Apenas medía metro y medio, pero su estatura real se medía en coraje. Su nombre: Celia Esther de los Desamparados Sánchez Manduley, una mujer que no necesitó pancartas ni discursos grandilocuentes para escribir su lugar en la historia de Cuba.
Nació un nueve de mayo de 1920 en Media Luna, un rincón oriental de la provincia de Manzanillo. Desde niña supo lo que era la vocación de servicio, influida por su padre, el doctor Manuel Sánchez, médico y hombre progresista, quien no solo curaba cuerpos sino también almas.
El ambiente de su infancia fue una mezcla de aroma a caña y rebeldía. Media Luna era un pueblo sencillo, donde la vida giraba en torno a la agricultura y al mar. Celia creció entre los libros y la naturaleza, pero también muy atenta al dolor ajeno. Con apenas 20 años, ya mostraba un temple poco común: organizaba campañas de alfabetización, gestionaba medicinas para los pobres y levantaba su voz frente a las injusticias. No buscaba protagonismo, actuaba por convicción.
Cuando el golpe de Estado de Batista en 1952 asfixió las esperanzas democráticas en Cuba, Celia se convirtió en un huracán silencioso.
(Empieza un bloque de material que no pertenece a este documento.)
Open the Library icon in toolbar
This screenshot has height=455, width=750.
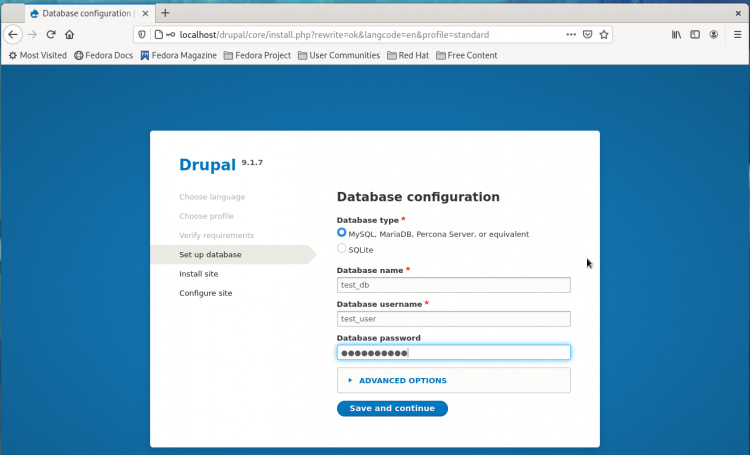pos(676,34)
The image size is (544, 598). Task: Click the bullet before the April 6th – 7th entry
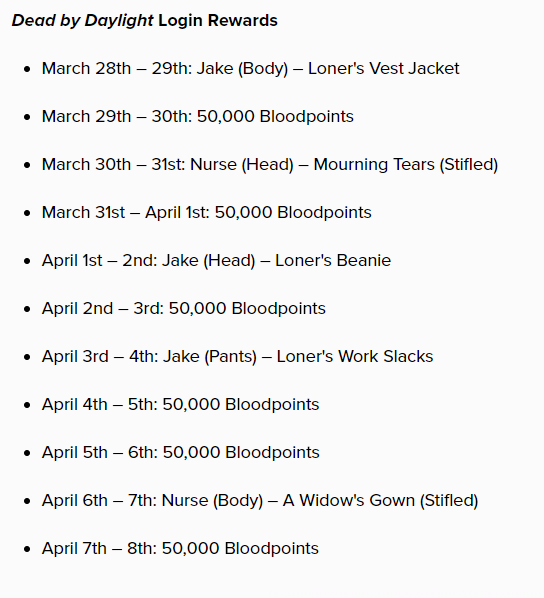pos(27,501)
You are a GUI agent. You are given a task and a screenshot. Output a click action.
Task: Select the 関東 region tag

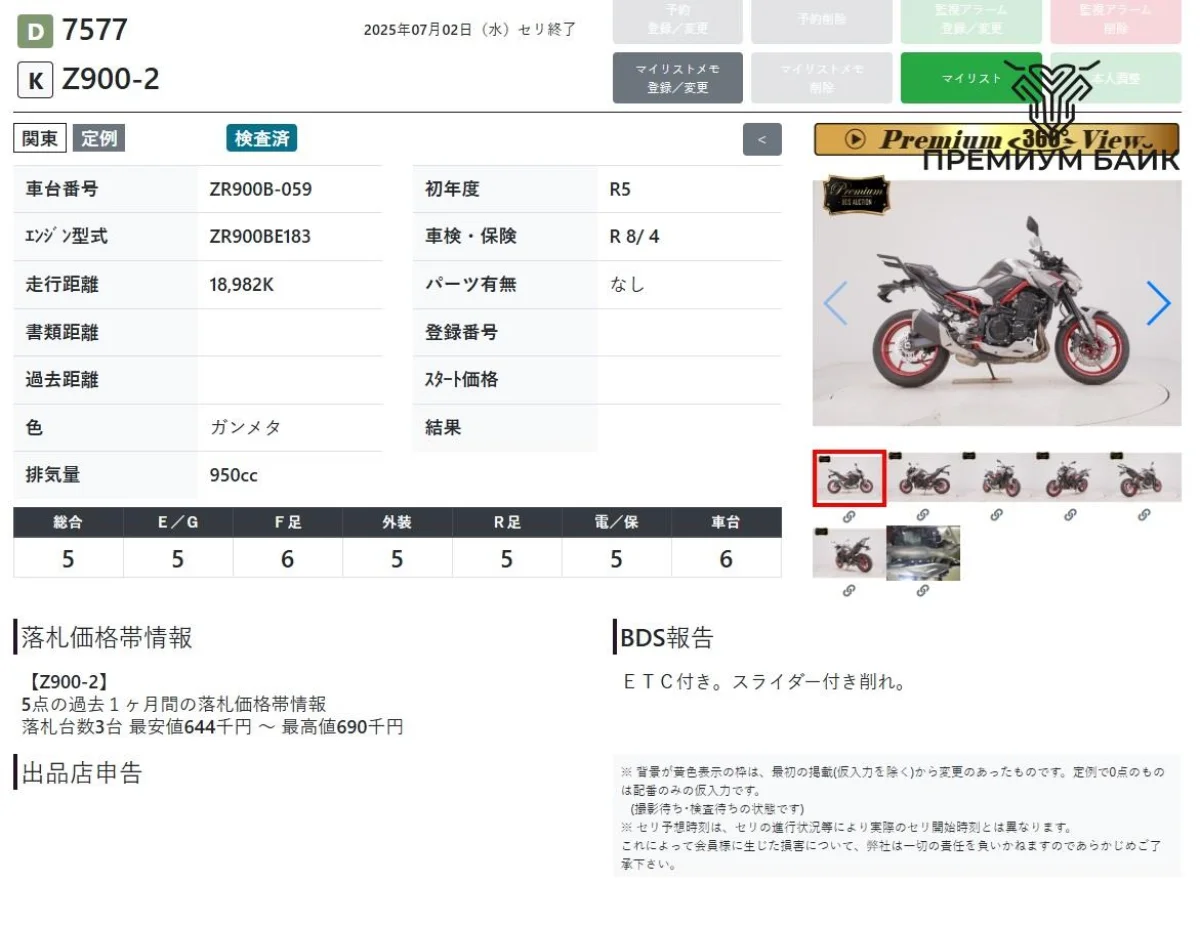(x=40, y=139)
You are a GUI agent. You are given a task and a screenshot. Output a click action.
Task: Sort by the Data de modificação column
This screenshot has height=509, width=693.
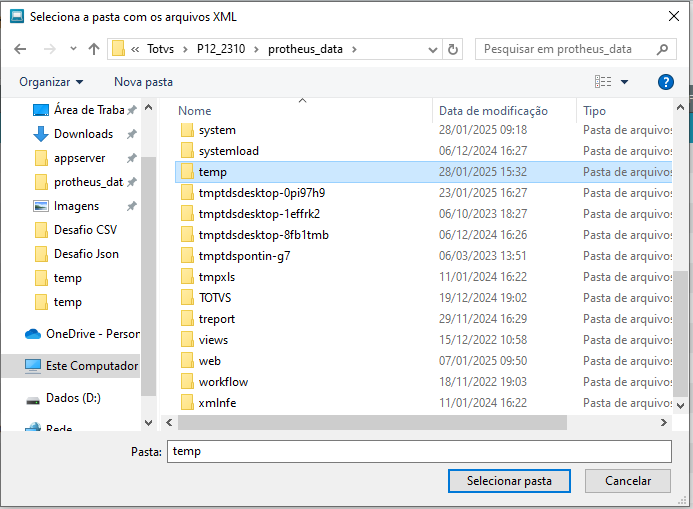[x=493, y=111]
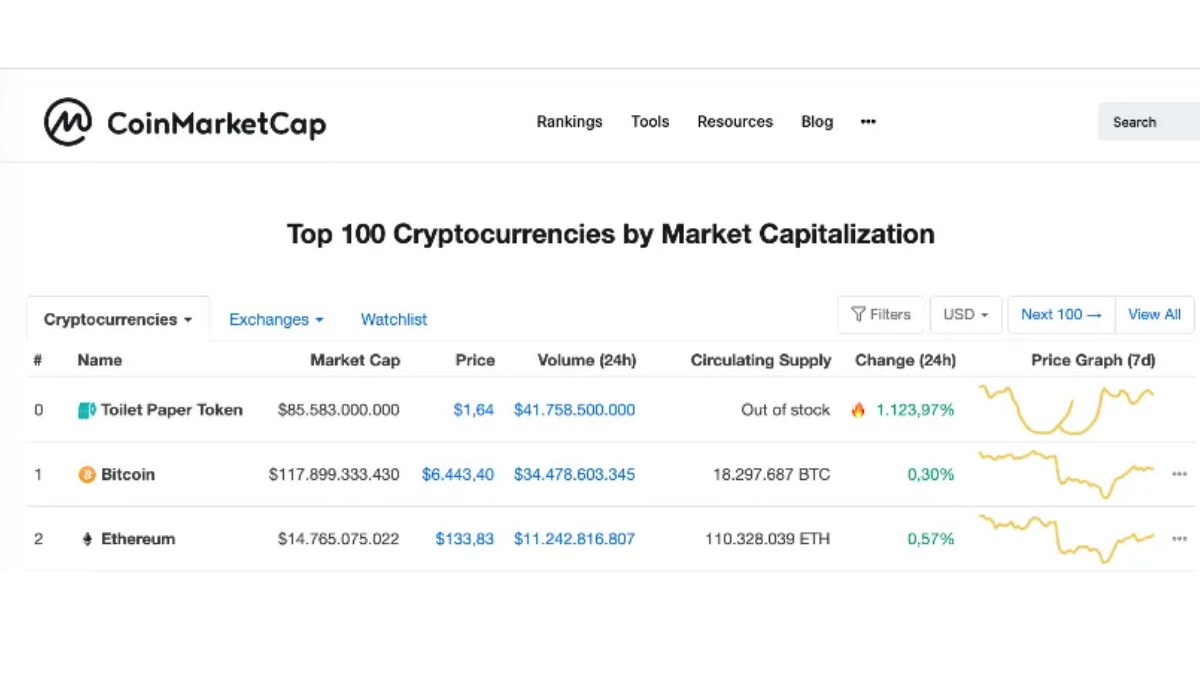Expand the Cryptocurrencies dropdown tab
Viewport: 1200px width, 675px height.
118,320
Comenzó a colaborar con los movimientos opositores y pronto se convirtió en una pieza clave del Movimiento 26 de Julio.
Desde la clandestinidad, organizaba envíos de armas, preparaba escondites, coordinaba acciones. Fue ella quien, como nadie, supo tejer la red de apoyo que permitió el desembarco del Granma en diciembre de 1956. Si la Revolución tuvo un corazón logístico, ese latido era el de Celia.
Cuando los barbudos consiguieron llegar a la Sierra Maestra, Celia fue la primera mujer que se incorporó como combatiente a la guerrilla. No iba como enfermera ni como asistente: tomaba decisiones, lideraba, combatía. En los campamentos la conocían por su entrega, pero también por su sensibilidad. Sembraba flores alrededor de las chozas y anotaba todo en pequeñas libretas: desde la ubicación de cada árbol hasta los nombres de los campesinos que ayudaban a los rebeldes. Esa costumbre de registrar la historia se convertiría luego en una tarea crucial para el archivo de la Revolución.
Fue en la Sierra donde su relación con Fidel Castro se fortaleció. No fue una relación de sombra, sino de respeto mutuo. Celia se convirtió en su colaboradora más cercana, su organizadora, su oído crítico. Donde Fidel no podía llegar, llegaba ella. No hablaba mucho, pero cuando lo hacía, todos escuchaban. Su influencia se sentía en los detalles y en las decisiones trascendentales.
Al triunfar la Revolución en 1959, esta gran mujer no buscó ministerios ni protagonismo. Se sumergió en el trabajo. Dirigió la Oficina de Asuntos Históricos del Consejo de Estado, desde allí se encargó de recopilar, conservar y clasificar cada documento, carta, foto o testimonio del proceso revolucionario. Gracias a su obsesión por el orden y la memoria, hoy Cuba cuenta con un archivo invaluable. También impulsó la creación de hospitales, escuelas y proyectos sociales. Una de sus grandes pasiones fue la reforestación: allí donde había un espacio vacío, ella quería plantar un árbol.
Dicen que Celia vivía con una austeridad casi monástica. Su ropa era sencilla, su casa igual. Nunca tuvo hijos biológicos, pero cuidó como madre a generaciones de jóvenes que la veían como ejemplo.
Su salud comenzó a deteriorarse en la década del ‘70, y el 11 de enero de 1980, el cáncer le ganó la batalla. Su partida dejó un vacío difícil de llenar. Fidel escribió tras su muerte: «Ella fue la más valiosa, la más querida, la más extraordinaria de nuestras combatientes».